You are viewing a plain text version of this content. The canonical link for it is here.
Posted to dev@pig.apache.org by "Eli Reisman (JIRA)" <ji...@apache.org> on 2012/08/15 03:04:38 UTC

[jira] [Updated] (PIG-1891) Enable StoreFunc to make intelligent decision based on job success or failure

     [ https://issues.apache.org/jira/browse/PIG-1891?page=com.atlassian.jira.plugin.system.issuetabpanels:all-tabpanel ]

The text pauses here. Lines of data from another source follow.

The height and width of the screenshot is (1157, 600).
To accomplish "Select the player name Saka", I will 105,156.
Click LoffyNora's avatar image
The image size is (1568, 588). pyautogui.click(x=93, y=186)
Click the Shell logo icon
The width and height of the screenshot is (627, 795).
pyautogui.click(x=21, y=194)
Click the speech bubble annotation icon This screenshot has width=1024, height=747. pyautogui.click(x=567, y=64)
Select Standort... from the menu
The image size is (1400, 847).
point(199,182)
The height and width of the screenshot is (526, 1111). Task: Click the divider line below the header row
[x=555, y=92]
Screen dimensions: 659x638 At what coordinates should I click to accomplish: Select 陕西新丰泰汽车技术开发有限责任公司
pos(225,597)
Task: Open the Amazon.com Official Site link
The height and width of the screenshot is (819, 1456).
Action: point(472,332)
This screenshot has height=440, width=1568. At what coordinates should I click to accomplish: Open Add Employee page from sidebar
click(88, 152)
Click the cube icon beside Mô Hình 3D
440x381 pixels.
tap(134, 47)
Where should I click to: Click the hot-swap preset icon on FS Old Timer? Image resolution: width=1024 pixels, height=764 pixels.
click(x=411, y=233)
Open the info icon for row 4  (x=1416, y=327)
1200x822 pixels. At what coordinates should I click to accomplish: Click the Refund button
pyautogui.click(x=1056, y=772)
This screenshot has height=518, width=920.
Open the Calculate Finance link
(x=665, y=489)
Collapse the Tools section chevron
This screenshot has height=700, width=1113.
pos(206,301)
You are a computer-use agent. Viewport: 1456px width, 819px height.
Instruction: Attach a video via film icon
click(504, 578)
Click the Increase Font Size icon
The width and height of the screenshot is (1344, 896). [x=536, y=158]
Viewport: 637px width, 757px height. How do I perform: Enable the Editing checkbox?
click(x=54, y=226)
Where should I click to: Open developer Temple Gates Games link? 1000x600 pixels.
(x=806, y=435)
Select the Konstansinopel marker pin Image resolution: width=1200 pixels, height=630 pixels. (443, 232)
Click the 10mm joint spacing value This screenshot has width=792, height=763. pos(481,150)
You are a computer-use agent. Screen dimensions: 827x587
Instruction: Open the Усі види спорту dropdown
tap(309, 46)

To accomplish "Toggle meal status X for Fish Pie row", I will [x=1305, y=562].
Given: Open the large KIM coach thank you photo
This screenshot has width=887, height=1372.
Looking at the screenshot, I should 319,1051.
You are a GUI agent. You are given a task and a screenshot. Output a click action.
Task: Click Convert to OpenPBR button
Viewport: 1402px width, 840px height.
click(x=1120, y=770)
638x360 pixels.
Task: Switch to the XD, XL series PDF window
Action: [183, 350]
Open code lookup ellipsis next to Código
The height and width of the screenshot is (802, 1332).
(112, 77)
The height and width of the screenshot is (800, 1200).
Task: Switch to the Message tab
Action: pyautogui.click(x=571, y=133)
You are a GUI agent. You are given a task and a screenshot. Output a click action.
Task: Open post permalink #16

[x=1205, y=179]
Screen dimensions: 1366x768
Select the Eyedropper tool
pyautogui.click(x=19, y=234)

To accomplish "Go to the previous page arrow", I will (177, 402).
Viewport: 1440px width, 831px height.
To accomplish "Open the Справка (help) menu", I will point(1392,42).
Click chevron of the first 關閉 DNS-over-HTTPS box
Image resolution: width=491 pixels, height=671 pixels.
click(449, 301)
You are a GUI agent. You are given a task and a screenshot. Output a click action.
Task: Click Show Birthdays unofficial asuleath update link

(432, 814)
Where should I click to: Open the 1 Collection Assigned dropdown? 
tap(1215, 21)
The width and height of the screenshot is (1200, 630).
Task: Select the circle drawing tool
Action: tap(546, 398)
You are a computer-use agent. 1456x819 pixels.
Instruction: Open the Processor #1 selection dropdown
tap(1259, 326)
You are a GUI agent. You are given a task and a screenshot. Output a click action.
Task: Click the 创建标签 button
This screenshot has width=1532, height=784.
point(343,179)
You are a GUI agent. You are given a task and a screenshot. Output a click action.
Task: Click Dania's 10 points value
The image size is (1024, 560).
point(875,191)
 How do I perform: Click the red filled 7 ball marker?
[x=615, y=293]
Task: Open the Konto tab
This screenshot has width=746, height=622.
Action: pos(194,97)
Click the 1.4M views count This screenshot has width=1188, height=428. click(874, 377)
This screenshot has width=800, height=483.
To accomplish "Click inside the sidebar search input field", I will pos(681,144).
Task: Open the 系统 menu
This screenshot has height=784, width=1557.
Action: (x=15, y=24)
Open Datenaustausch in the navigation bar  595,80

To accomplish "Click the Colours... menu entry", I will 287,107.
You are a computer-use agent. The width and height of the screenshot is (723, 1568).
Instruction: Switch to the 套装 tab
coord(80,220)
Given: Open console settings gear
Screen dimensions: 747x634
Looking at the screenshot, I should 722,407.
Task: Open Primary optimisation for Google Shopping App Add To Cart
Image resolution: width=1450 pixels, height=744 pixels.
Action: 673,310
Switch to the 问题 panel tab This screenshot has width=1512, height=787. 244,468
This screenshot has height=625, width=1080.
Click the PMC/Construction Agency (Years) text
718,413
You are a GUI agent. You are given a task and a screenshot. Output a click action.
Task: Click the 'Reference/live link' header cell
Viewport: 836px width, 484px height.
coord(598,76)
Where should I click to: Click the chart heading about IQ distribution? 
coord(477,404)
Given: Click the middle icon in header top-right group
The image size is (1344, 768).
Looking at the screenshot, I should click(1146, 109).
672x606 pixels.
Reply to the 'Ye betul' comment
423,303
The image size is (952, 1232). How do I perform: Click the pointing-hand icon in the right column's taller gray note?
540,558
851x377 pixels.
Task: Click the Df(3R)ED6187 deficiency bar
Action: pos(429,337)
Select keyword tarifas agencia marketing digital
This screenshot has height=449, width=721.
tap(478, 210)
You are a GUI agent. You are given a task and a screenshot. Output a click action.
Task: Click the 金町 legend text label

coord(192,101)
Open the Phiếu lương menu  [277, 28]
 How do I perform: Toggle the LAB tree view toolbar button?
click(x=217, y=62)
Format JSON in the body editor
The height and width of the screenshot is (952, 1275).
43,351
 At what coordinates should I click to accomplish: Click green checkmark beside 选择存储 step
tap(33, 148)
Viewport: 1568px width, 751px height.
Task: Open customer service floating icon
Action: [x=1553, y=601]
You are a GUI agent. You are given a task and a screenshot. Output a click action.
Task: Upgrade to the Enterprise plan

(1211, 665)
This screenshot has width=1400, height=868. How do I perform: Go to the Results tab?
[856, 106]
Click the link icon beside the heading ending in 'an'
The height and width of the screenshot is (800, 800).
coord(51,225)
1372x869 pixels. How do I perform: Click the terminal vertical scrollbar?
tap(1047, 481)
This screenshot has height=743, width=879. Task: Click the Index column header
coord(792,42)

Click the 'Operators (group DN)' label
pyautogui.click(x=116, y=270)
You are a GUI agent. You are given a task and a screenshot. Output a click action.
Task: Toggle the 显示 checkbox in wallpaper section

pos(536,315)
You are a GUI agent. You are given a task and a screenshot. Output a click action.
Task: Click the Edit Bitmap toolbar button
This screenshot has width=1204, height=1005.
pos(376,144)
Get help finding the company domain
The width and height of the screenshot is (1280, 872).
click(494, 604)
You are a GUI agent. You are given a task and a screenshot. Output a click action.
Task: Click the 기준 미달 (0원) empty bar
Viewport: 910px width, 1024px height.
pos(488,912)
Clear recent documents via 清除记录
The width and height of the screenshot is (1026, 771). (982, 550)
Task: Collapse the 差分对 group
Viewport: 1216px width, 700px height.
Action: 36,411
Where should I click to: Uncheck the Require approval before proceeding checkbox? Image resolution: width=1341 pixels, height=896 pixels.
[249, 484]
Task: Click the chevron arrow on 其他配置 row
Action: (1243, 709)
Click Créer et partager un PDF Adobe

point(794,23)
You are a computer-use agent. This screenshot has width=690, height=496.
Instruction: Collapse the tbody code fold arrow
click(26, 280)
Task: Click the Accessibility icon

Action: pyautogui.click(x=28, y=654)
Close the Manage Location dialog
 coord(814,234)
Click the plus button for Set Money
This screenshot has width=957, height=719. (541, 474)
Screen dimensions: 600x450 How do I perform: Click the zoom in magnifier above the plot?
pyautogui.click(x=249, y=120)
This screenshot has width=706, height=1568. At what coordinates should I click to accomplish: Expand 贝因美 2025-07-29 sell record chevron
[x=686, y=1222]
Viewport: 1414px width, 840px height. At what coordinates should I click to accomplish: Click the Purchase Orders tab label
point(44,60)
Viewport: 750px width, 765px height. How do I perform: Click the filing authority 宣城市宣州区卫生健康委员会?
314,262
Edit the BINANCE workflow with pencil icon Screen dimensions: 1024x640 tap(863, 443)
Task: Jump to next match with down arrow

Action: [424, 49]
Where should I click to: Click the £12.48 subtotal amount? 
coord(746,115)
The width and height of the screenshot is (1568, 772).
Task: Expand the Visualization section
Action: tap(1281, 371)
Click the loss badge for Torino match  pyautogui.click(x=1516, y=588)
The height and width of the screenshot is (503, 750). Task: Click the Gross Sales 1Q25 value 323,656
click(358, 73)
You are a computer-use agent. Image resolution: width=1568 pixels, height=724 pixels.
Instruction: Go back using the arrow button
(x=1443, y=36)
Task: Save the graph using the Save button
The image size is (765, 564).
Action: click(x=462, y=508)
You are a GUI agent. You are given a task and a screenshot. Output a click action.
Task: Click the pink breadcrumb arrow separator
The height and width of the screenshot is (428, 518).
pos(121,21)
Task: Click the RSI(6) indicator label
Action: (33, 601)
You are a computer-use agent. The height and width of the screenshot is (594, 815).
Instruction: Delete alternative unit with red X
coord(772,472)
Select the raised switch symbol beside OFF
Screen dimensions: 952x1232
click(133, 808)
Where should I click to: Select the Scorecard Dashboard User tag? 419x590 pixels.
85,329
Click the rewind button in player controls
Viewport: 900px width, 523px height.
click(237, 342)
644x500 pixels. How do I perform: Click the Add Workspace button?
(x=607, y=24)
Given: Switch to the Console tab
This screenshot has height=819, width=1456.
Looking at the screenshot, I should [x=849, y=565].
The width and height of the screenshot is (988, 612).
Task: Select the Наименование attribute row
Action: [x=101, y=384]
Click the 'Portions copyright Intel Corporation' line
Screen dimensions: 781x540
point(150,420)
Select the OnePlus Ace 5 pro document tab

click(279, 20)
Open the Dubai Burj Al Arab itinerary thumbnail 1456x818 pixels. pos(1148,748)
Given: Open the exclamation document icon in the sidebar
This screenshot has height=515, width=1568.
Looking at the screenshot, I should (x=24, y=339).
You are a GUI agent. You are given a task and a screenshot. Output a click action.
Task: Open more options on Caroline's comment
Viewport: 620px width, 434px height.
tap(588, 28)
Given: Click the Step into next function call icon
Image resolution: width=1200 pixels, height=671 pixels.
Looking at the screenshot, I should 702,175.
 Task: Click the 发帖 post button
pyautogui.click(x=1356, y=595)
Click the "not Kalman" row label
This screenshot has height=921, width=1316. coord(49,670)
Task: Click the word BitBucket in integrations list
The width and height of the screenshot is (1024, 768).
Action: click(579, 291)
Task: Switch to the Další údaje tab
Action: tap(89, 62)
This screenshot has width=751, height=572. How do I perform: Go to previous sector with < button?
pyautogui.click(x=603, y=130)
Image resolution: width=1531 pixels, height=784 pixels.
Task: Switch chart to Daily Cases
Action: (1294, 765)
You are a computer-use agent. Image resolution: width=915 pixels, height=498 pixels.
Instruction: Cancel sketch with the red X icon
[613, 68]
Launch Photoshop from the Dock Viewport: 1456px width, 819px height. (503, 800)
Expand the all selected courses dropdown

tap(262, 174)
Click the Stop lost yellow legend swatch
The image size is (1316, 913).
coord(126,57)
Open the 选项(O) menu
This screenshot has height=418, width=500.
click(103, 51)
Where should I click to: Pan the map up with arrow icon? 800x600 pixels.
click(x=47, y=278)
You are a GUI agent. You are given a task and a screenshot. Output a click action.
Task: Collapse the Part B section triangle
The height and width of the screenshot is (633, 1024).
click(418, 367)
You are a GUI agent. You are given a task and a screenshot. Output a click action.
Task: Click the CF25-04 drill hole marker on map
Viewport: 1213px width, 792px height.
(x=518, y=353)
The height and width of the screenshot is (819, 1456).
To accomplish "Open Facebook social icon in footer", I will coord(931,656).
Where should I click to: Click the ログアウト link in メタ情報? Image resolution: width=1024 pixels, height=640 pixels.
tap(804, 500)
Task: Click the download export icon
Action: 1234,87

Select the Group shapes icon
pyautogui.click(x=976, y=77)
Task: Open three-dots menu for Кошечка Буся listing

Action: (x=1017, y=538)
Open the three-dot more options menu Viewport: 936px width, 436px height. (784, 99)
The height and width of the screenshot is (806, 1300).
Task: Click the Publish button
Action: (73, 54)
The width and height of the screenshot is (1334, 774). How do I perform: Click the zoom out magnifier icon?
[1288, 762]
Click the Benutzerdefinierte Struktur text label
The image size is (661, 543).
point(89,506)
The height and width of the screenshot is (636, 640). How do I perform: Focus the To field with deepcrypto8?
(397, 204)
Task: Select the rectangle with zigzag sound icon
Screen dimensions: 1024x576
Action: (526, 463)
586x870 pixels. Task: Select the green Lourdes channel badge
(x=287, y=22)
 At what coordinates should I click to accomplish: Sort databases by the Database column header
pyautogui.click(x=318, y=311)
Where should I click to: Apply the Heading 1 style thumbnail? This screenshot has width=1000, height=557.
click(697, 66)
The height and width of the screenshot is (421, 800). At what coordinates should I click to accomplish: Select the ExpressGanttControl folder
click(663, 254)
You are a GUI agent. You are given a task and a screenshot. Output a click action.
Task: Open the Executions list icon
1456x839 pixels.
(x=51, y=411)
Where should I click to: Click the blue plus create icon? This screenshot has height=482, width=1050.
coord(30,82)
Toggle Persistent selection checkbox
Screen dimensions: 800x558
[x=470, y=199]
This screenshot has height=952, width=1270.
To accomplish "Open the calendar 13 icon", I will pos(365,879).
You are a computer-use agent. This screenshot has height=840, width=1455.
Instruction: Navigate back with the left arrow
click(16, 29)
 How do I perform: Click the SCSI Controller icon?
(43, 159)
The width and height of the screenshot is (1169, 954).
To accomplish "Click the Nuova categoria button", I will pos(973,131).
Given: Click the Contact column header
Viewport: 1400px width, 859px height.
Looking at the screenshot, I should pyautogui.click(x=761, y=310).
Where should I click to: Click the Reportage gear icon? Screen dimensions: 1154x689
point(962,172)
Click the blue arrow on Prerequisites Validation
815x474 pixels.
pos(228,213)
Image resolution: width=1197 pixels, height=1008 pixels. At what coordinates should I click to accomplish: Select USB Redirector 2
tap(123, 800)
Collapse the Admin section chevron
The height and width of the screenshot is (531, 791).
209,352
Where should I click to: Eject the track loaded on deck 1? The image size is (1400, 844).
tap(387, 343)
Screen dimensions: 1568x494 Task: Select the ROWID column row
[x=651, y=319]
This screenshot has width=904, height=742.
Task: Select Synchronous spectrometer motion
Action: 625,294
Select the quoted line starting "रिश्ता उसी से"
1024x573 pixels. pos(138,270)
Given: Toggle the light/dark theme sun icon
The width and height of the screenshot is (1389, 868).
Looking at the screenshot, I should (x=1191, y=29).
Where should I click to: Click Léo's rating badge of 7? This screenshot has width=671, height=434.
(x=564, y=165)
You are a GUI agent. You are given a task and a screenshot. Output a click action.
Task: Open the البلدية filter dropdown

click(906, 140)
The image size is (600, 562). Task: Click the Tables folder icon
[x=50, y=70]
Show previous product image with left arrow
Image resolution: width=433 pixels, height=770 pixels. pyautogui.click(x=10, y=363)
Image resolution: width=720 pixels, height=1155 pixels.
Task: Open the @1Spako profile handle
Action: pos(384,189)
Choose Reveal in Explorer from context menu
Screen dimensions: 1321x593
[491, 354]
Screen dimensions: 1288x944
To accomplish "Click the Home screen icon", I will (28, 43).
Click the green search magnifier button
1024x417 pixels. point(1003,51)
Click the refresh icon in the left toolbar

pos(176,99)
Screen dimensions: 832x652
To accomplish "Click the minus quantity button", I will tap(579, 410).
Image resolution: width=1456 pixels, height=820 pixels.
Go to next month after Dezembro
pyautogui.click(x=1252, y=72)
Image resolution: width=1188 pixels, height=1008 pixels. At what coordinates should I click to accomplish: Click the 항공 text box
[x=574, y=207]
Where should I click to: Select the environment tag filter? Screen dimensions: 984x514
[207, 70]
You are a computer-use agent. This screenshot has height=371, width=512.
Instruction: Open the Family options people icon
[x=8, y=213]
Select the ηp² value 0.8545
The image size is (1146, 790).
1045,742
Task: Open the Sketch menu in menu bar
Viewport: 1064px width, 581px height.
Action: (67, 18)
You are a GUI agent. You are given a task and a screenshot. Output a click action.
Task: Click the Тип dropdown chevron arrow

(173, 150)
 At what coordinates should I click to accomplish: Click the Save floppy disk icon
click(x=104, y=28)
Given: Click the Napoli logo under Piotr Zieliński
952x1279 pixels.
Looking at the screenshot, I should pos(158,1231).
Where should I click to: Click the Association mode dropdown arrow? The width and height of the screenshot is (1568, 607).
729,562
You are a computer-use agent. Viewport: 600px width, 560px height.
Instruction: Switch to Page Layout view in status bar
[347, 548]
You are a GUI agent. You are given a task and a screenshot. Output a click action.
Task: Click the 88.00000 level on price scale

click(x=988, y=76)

Eli Reisman updated PIG-1891:
-----------------------------

    Attachment: PIG-1891-2.patch

Hey Alan, what do you think of this?

It restores cleanupOnFailureImpl (why is this exposed in the interface at all, btw?) and does not attempt to implement cleanupOnSuccess, just adds it where relevant. This way users can implement it themselves if they need it in their StoreFunc.

Also: would you look at the way it is wired into PigServer#launchPlan() I'm giving it the same args that cleanupOnFailure() gets but I'm not certain this is the information a user would want it to receive. I expect if they do implement cleanupOnSuccess, these args will provide the data to delete? In the DB example here in this thread, will the data already have been successfully loaded to DB by the user code,and this merely has to erase unneeded files the data was stored in during processing steps after the fact? Would cleanupOnSuccess include the 'load to database' and 'erase leftover files' code together?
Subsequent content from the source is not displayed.